On Wed, Jul 14, 2010 at 3:03 PM, David Flanagan <david at davidflanagan.com> wrote:
> I'm confused by the term "coordinate space units" as applied to the canvas
> spec. ?It does not seem to be defined.

It seems clear to me.  The 2D context represents a Cartesian plane,
and the units for everything are units within that plane.  One
coordinate space unit might correspond to any number of pixels,
depending:

"""
The intrinsic dimensions of the canvas element equal the size of the
coordinate space, with the numbers interpreted in CSS pixels. However,
the element can be sized arbitrarily by a style sheet. During
rendering, the image is scaled to fit this layout size.

The size of the coordinate space does not necessarily represent the
size of the actual bitmap that the user agent will use internally or
during rendering. On high-definition displays, for instance, the user
agent may internally use a bitmap with two device pixels per unit in
the coordinate space, so that the rendering remains at high quality
throughout.
"""

> It is used in the definition of the translate() method, for example, and
> seems to imply that coordinate space units are affected by scale()
> operations.

The transformation matrix is referred to in a particular well-defined
way by some methods.  For instance, the rectangle methods say:

"""
The current transformation matrix must be applied to the following
four coordinates, which form the path that must then be closed to get
the specified rectangle: (x, y), (x+w, y), (x+w, y+h), (x, y+h).
"""

This only affects operations where it says so explicitly.  Nothing
that I see says it affects the coordinate space units themselves (if
that even makes sense).

> It is used in the definition of the lineWidth attribute as well. Chrome,
> Firefox and Opera all scaled lineWidth and Phillip Taylor's test suite
> expects this behavior as well.

I can't find where it says lineWidth should be scaled . . .

> But then in the definition of shadowOffsetX and Y, the spec reads:
>
>> Their values are in coordinate space units. They are not affected by the
>> current transformation matrix.
>
> The description of isPointInPath() uses similar language:
>
>> ?when treated as coordinates in the canvas coordinate space unaffected by
>> the current transformation,
>
> So which is it? ?Are "coordinate space units" affected by scaling or not?

As far as I can tell, no.  When the transformation matrix is used, it
says so explicitly.  The language you point to for shadowOffset and
isPointInPath is just a reminder.  I think.

> ?Are lineWidths supposed to be scaled? (Implementations do so consistently)

I don't think they're supposed to be from reading the spec, although I
don't know why not.  Maybe I'm missing something, or maybe this needs
to be clarified.

> Are shadow offset supposed to be scaled? (Chrome does, Firefox and Opera do
> not)

Doesn't it say explicitly that they shouldn't be?

> I think a clearer definition of coordinate spaces would be helpful.
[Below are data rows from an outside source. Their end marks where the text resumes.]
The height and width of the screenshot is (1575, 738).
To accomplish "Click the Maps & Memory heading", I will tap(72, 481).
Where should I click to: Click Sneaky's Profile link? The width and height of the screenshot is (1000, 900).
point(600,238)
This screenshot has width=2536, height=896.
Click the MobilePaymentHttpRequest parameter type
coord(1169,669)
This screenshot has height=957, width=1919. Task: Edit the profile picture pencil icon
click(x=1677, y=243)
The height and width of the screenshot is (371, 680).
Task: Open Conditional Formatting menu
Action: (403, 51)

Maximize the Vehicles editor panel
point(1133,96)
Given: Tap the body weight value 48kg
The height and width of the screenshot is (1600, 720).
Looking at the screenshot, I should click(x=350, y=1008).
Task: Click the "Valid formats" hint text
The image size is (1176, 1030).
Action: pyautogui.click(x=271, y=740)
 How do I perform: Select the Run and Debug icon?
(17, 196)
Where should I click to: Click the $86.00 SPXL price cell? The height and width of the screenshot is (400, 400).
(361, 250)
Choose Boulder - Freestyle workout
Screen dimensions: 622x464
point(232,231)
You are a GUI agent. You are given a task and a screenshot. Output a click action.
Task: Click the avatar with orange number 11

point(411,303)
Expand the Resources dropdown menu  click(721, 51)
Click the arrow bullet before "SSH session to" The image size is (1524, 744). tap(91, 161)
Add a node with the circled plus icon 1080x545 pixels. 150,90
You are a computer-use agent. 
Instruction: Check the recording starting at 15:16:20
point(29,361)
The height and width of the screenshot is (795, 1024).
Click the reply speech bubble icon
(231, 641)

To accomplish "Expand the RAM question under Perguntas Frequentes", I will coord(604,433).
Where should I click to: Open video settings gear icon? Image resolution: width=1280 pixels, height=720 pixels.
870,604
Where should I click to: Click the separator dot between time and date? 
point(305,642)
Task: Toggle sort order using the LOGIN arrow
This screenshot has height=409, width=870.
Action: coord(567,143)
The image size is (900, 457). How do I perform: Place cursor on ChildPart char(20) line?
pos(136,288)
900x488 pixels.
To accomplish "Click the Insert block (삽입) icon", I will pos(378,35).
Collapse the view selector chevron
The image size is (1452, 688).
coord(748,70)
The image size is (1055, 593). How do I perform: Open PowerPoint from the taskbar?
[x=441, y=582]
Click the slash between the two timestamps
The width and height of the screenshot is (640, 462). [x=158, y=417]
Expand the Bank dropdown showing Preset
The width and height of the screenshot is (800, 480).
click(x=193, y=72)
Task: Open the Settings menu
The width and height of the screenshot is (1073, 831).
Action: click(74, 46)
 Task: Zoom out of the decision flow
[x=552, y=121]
Maybe
> "device space" for the underlying pixmap, "canvas space" for the coordinates
> defined by the width and height attributes of the canvas, and "user space"
> for the space defined by the current transformation matrix?

It might be a good idea to separate out the units for stuff affected
by transformations vs. not, yeah.  I don't know why anything shouldn't
be transformed by the current transformation matrix, though.